SaGa Frontier 2 Remastered : mon avis sur un chef-d’œuvre méconnu du JRPG.
Nous remercions comme toujours Square Enix pour la copie fournie, qui nous a permis de réaliser cet avis.
Le retour de SaGa Frontier 2 en version remasterisée est une excellente nouvelle pour les amateurs de JRPG atypiques. Entre son style artistique unique et sa narration éclatée, ce titre culte de SquareSoft, initialement sorti en 1999 sur PlayStation, revient aujourd’hui plus beau que jamais. Voici notre avis complet sur SaGa Frontier 2 Remastered.
Un remaster visuellement fidèle et sublime
Premier élément qui saute aux yeux : la direction artistique, déjà magnifique à l’époque, a bénéficié d’un traitement respectueux. Les décors peints à la main, aux allures d’aquarelles, sont désormais plus nets, mieux contrastés, et parfaitement adaptés aux écrans modernes. Les sprites des personnages restent pixelisés, mais le charme opère toujours.
Les animations ont été légèrement fluidifiées, et le travail de restauration est globalement très propre. Les nostalgiques apprécieront cette fidélité, tandis que les nouveaux joueurs découvriront un univers graphique inimitable.

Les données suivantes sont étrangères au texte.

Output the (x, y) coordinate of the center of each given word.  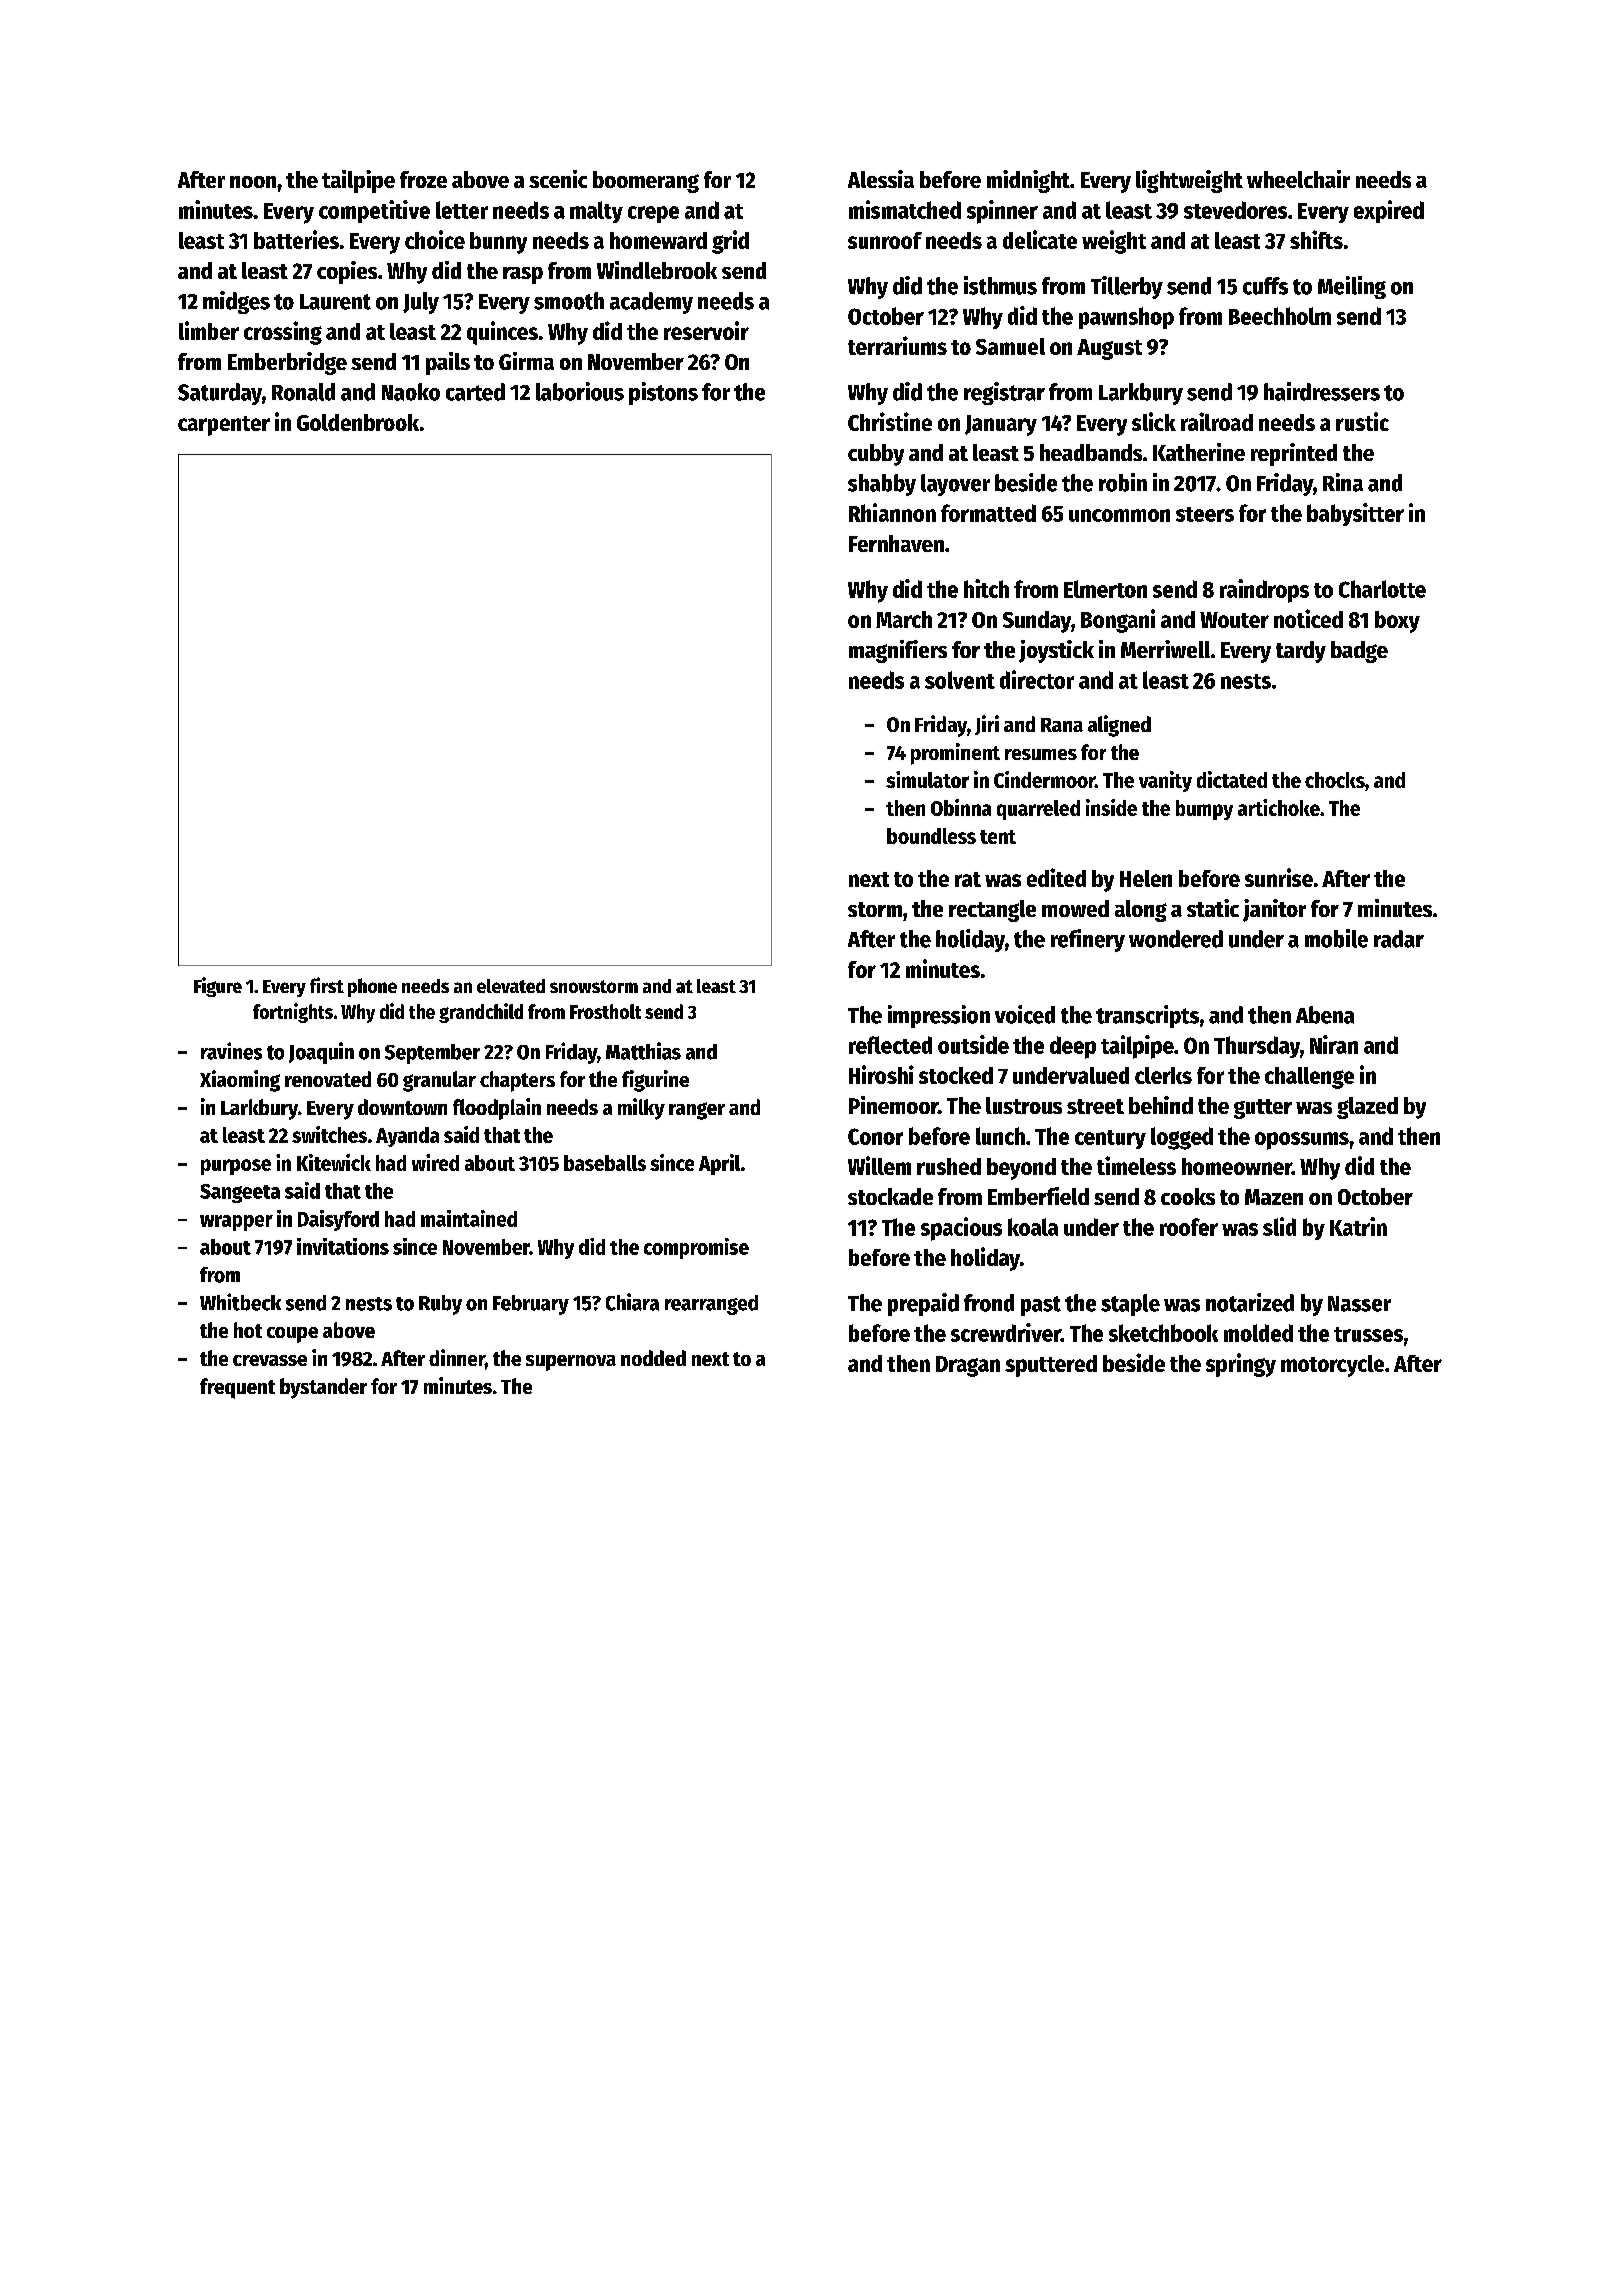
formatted (988, 513)
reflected (890, 1045)
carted (475, 392)
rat (968, 879)
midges (236, 302)
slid (1279, 1226)
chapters (517, 1081)
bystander (323, 1388)
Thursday (1257, 1047)
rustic (1362, 421)
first (327, 985)
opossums (1302, 1141)
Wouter (1234, 620)
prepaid (923, 1304)
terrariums (897, 345)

Un système narratif ambitieux… mais exigeant
SaGa Frontier 2 Remastered conserve la narration non linéaire de l’original. On y suit deux protagonistes : Gustav, héritier déchu d’un royaume, et Wil Knights, un aventurier au destin mouvementé. Le jeu alterne entre différentes périodes de leur vie, sans ordre strict, ce qui peut déconcerter au premier abord.
Cette construction éclatée demande de l’investissement : il faut reconstituer le fil narratif soi-même. Mais une fois immergé, on découvre un récit riche, épique, qui aborde des thèmes de guerre, de succession, de tragédie familiale, avec une réelle maturité.
Nouveauté importante dans cette version remasterisée : des dates ont été ajoutées pour un suivi plus chronologique des événements. Cela permet de mieux comprendre l’enchaînement des scénarios, et les joueurs peuvent désormais suivre l’histoire dans un ordre plus structuré si cela les aide.
Attention cependant : n’allez surtout pas consulter l’onglet “Chronique” sur la carte du monde en début de partie. Celui-ci, censé retracer les événements du jeu dans l’ordre chronologique, spoile sans filtre l’intégralité du scénario, y compris des révélations majeures. Mieux vaut l’ignorer jusqu’à la toute fin, voire ne jamais y toucher si vous découvrez le jeu pour la première fois.

Un gameplay à contre-courant
Comme souvent avec la série SaGa, le gameplay prend des risques. Oubliez les niveaux classiques : ici, les personnages progressent selon leur utilisation en combat. Le système de formation stratégique, le choix des armes, les combos à découvrir via les actions contextuelles… tout cela donne une saveur très particulière aux affrontements.
Le remaster n’a pas touché au gameplay de base, et c’est peut-être ce qui divisera le plus. Les amateurs de JRPG “classiques” pourraient être frustrés. En revanche, ceux en quête d’une expérience originale seront comblés.

Ce que le remaster apporte (et oublie…)
En dehors de l’amélioration graphique, SaGa Frontier 2 Remastered reste fidèle à l’œuvre originale. Pas de nouveaux scénarios, pas de fonctionnalités modernes comme les sauvegardes rapides ou l’accélération des combats que l’on retrouve dans d’autres remasters de Square Enix.
Mais surtout, le remaster oublie un point essentiel pour les joueurs francophones : la traduction française, pourtant présente dans la version originale PlayStation, a disparu. Le jeu est désormais uniquement disponible en anglais et japonais, ce qui représente un vrai recul pour une œuvre déjà complexe dans sa narration.
C’est un choix regrettable, surtout pour un remaster censé remettre en avant un jeu culte auprès d’un public plus large. Il faudra donc un bon niveau d’anglais pour profiter pleinement de l’histoire.

Faut-il craquer pour SaGa Frontier 2 Remastered ?
SaGa Frontier 2 Remastered est un remaster fidèle, respectueux de l’œuvre d’origine, et profondément original dans son approche. Ce n’est pas un jeu pour tout le monde : il demande de la patience, de l’attention, et une certaine ouverture d’esprit. Mais ceux qui sauront s’y plonger y découvriront un des JRPG les plus singuliers de la fin des années 90.